Thank you ladies! There's a lot more to the story that would've been long and drawn out  to get into. But first and foremost don't get me wrong I didn't respond to her in a mean way, like I said I was very professional and blew it off when I left the location. It was the phone call and the comment she made that set me off because it was arrogant and insulting! When you make a drive to perform a service for someone and they dupe you, you'd be upset too.  My heart and motive was totally pure in this cause I love doing it and I was looking forward to doing her make-up .  "You knew this is how she conducts herself because your comment was: "I've always sensed a lack of integrity from her
since I've known her." You set yourself up for this.

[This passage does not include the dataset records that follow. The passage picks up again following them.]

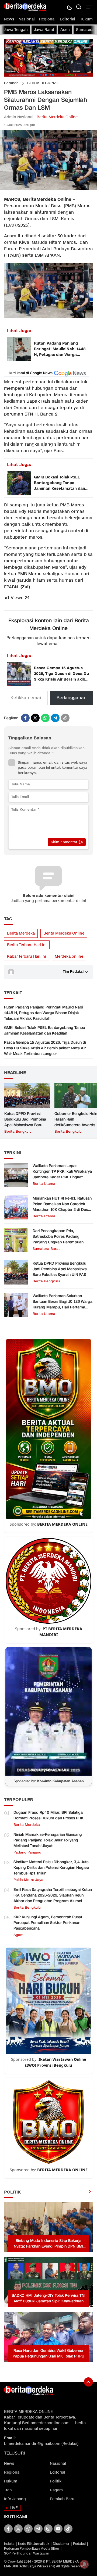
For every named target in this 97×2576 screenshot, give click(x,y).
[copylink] (65, 718)
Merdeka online (69, 956)
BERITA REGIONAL (42, 83)
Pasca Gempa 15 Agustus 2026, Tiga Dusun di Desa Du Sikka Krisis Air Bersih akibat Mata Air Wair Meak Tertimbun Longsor (61, 674)
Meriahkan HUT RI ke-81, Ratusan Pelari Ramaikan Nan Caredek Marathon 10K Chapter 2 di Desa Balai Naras (62, 1207)
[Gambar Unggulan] (48, 189)
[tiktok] (68, 2528)
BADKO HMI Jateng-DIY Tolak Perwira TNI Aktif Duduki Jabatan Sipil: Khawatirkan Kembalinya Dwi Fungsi (48, 2298)
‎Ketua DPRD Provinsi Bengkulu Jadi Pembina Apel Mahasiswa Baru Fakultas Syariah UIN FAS (26, 1122)
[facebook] (25, 718)
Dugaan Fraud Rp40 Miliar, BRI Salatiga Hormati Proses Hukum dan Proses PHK (48, 1815)
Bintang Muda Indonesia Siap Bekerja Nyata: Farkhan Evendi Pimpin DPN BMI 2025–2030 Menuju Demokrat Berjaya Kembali (48, 2243)
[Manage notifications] (84, 2564)
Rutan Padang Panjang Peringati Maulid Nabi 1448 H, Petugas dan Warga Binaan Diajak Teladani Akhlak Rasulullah (60, 349)
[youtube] (58, 2528)
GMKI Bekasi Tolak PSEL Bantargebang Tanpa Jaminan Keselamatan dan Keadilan (59, 483)
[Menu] (88, 7)
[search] (79, 7)
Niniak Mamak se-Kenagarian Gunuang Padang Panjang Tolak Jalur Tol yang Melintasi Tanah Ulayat (47, 1840)
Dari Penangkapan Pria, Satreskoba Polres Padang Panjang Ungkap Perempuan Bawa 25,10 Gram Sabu (58, 1239)
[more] (89, 2192)
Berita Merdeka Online (57, 117)
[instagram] (48, 2528)
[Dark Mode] (69, 7)
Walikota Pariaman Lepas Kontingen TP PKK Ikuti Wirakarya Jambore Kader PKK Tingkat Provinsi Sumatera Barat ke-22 (62, 1174)
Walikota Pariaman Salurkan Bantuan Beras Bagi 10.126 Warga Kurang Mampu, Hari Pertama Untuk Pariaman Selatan (62, 1304)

On some level you are angry with self, because you knew the type of person you were dealing with and you ignored it."

I've never worked with her in this capacity, we've always been social collegues and little things she would say gave me that sense, but I've known her to be "professional"which is why I was annoyed and surprised by her actions.  Her true colors came out which is why I said that about her integrity. Basically it was like a light bulb came on!  That's when I emailed  her to let her know how I felt about her comment. And it escalated from there because I called her on it.  I guess she didn't expect that, cause most people don't like to be called out when they did something wrong. True, the lord is showing me  myself on anger/bitterness issues. He's shown me the root of the problem and maybe this little incident was a test to see if I've grown, which I think I have to some extent cause the OLD me would've really cussed her out! :-X But now my desire is to try to be right before the lord which is why I wanted advice on this matter and it has ministered to me. Thank you!